## YOUR ASSIGNMENT
Search the data for the string "will" and copy each line in which it appears.

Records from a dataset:
+++++

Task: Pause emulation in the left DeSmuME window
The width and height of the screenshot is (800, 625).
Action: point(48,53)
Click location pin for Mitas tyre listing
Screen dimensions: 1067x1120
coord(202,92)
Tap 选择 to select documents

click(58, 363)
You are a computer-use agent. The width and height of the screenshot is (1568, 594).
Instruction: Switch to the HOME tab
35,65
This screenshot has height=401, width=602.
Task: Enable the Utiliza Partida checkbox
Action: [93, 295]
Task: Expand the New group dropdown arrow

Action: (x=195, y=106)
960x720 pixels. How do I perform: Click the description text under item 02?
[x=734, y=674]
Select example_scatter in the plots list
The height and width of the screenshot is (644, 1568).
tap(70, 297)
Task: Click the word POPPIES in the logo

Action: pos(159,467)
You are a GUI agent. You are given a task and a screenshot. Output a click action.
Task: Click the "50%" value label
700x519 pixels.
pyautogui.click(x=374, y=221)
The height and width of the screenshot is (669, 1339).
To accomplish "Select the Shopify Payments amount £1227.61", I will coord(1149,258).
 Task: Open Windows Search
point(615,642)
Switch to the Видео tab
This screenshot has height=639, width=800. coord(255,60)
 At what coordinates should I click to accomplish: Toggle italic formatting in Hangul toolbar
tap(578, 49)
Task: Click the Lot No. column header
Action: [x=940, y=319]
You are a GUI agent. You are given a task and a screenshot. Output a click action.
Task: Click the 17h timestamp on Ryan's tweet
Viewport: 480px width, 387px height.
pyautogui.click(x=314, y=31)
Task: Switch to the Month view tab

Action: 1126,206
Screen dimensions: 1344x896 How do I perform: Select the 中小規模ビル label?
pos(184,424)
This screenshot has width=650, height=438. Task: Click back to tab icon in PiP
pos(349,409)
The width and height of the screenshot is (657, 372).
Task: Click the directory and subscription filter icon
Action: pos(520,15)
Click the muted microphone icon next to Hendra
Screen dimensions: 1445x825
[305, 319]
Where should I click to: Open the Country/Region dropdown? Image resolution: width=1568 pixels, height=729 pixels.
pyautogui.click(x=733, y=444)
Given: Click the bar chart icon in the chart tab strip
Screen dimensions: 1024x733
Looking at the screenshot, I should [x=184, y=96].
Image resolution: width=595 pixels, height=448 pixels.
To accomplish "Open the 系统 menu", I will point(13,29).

+++++

## REPLY
To accomplish "Select the Shopify Payments amount £1227.61", I will coord(1149,258).
To accomplish "Open the 系统 menu", I will point(13,29).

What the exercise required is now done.